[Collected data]
┌──
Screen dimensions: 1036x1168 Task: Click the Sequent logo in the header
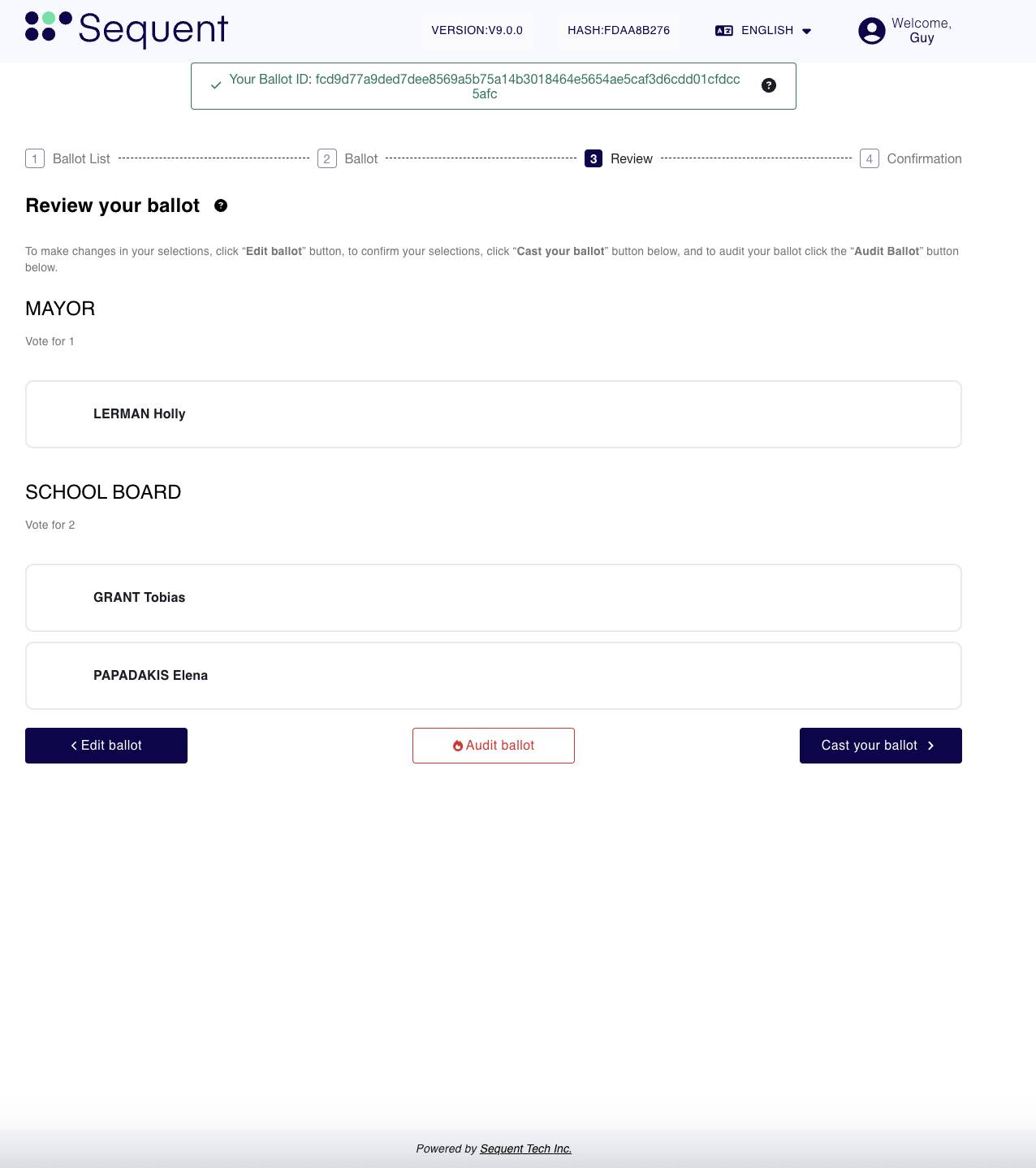127,31
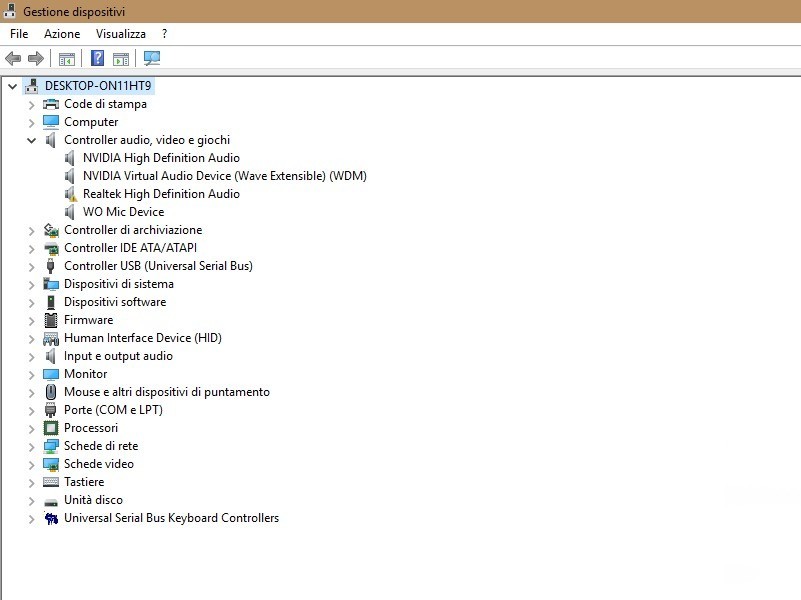The image size is (801, 600).
Task: Open the File menu
Action: 19,34
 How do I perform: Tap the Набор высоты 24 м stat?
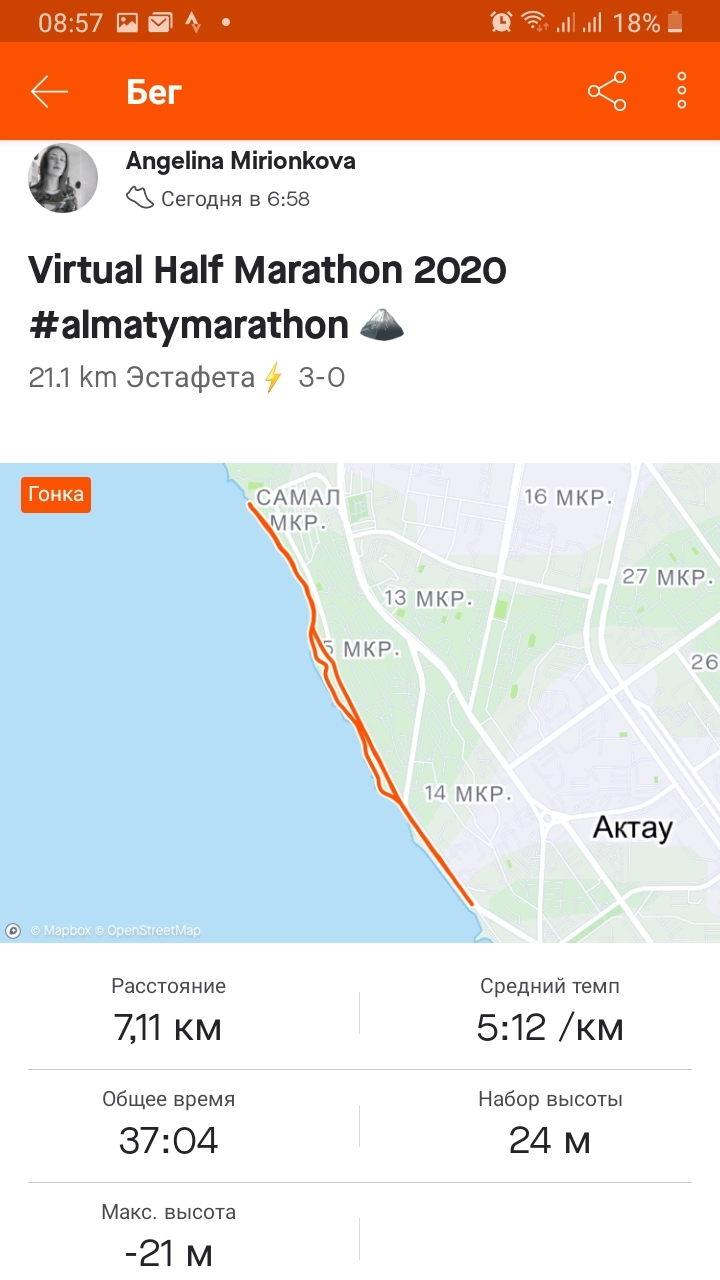coord(550,1123)
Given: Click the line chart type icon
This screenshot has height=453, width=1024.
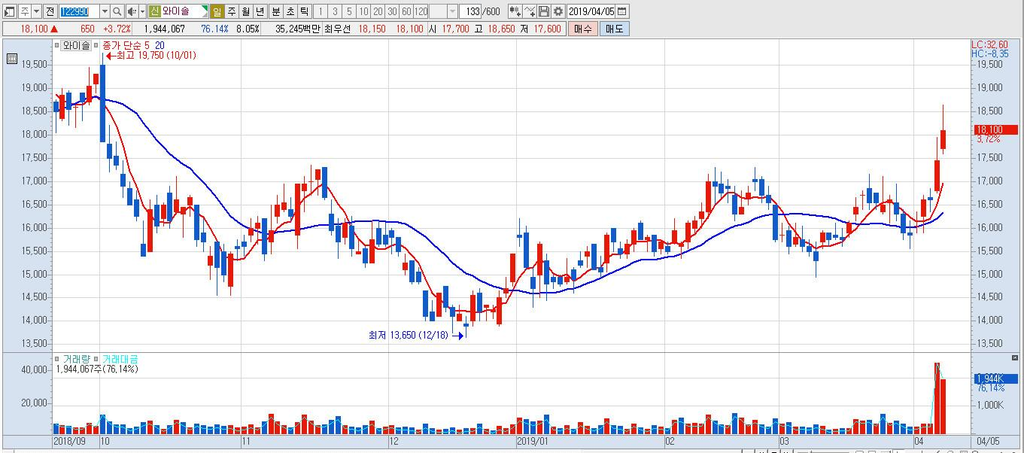Looking at the screenshot, I should [530, 12].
└──
### Task to carry out
The records above are to be reproduced exactly; the pictures are to be left out.

### Expected answer
Screen dimensions: 1036x1168 Task: Click the Sequent logo in the header
127,31
The image size is (801, 600).
Task: Open the File menu
Action: 19,34
 How do I perform: Tap the Набор высоты 24 м stat?
coord(550,1123)
Given: Click the line chart type icon
This screenshot has height=453, width=1024.
Looking at the screenshot, I should [530, 12].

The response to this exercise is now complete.